Wednesday, October 18, 2006

Banning Tag?!?

Holy shit. I know there are stupid rules due to fear of lawsuits, but this one really burns me up. Actually, it wouldn't be so bad, and I would probably simply consider it funny sad, except for this:

"Another Willett parent, Celeste D'Elia, said her son feels safer because of the rule. 'I've witnessed enough near collisions,' she said."

First off: her son feels safer? Is he a loser or are the other kids in his school little shits? There were myriad tag style games when I was in grade school and I remember not everyone playing. Hell, I don't think that I played all the time. It went something like this: "Hey, ____, do you want to play tag?" "Not really." "Okay, hey, (someone else), do you..." Sometimes tag was not played. Kids that didn't play were not picked on and ridiculed, well, not for that anyway, kids can be nasty. If any child feels threatened by tag at recess then either they have been raised horribly, or there is zero teacher supervision and a bunch of mini-ass holes.

Second, and this provides us with the likely correct solution to the last statement: she has witnessed enough near collisions? Are you kidding me? What the hell does that even mean? Is this woman so rediculously overprotective that the notion of two kids running into each other is this terrifying? Wait, don't answer that, I already know and the response is "she shouldn't be breeding." They're kids; they play; sometimes they get hurt. So what? It's people like this with absolutely zero sense of appropriate response/risk/fear that allows zealots to strip away our rights in the name of safety.

The sad thing is that it was likely the best decision for the school. If crazy woman's terrified son had ended up with a broken arm/sprained ankle/bruised ego then she would go and sue the district for tens or hundereds of thousands, forcing the schools to decide between heat and books. Also I feel sorry for the boy. His mother probably also keeps the home antiseptically clean, which will induce him to have severe allergies and asthma in the future if not already.

Final note to parents out there: overprotection of your children is counterproductive. It is the freedom to make mistakes, including those which can lead to injury/sickness/embarassment that help us to grow and learn. A 13 year old who learned by five that cuts, scrapes, and bruises hurt is less likely to inflict such injuries on others (and by 13 those injuries could be far more severe).

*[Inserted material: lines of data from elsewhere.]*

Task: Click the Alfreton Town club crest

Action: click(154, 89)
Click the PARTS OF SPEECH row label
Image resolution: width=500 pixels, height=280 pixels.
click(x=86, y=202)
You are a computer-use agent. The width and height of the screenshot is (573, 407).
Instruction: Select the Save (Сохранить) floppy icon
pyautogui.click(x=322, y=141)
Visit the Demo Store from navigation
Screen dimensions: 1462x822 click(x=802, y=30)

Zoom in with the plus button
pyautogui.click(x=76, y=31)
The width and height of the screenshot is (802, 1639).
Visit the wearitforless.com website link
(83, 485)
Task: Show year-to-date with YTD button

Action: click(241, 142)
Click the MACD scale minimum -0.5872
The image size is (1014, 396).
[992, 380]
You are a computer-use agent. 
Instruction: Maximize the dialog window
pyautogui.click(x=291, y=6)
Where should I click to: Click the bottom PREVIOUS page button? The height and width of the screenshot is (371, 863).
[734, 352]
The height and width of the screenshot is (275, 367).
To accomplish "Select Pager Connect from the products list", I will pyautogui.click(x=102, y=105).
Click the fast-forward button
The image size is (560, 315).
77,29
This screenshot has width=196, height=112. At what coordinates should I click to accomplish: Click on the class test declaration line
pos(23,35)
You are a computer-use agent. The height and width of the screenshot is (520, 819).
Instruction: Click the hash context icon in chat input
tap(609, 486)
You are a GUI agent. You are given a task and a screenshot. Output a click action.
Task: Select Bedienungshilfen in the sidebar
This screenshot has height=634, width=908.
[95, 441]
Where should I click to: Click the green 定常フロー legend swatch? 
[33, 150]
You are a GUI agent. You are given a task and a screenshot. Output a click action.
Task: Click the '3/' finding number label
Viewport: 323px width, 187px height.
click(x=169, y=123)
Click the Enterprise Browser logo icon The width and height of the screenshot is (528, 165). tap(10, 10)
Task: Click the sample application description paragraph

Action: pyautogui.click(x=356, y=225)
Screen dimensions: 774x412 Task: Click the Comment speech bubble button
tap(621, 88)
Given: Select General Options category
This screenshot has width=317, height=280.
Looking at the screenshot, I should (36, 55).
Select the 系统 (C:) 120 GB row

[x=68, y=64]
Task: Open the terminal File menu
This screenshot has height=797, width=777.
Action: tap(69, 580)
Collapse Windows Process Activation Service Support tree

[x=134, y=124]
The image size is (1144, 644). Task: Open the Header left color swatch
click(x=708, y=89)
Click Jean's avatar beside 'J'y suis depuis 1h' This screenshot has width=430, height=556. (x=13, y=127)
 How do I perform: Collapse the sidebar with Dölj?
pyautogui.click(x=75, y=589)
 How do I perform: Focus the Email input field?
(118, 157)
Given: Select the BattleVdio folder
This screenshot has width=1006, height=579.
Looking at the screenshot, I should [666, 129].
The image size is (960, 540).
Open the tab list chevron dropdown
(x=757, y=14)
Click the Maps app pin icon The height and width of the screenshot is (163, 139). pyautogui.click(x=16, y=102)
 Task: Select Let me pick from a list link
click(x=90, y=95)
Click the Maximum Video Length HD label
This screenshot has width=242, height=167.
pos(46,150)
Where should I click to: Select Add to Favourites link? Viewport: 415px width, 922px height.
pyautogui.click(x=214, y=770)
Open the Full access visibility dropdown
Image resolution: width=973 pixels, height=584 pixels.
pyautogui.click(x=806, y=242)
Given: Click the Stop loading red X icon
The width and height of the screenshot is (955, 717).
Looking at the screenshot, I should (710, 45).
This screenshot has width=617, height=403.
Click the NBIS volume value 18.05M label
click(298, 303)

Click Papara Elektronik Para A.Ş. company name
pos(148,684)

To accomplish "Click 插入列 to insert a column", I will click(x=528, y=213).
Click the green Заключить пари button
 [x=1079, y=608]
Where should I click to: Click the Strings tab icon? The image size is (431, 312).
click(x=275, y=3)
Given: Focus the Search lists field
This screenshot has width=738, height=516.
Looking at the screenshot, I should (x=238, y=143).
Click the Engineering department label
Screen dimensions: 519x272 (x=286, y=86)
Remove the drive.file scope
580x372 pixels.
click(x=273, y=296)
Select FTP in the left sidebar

The more insulated the less empathy and the less humane the person.

3 comments:

Biomed Tim said...

"I've witnessed enough near collisions" in the playground area, D'Elia said. "I support anything that makes the playground safer and helps teacher to keep track of them."

If she really believed that, then she shouldn't have her child step on to the playground at all. That would make the playground safest.

There is an inherent risk in everything we partake, but we also do them because there is a perceived benefit. This is a case where the decision makers misjudged the cost and the benefit of the policy.

Michael L. Heien said...

Are you kidding? It is about time tag was banned! I remember once during a game of tv tag, I fell and scraped my knee. I don't think I will ever recover.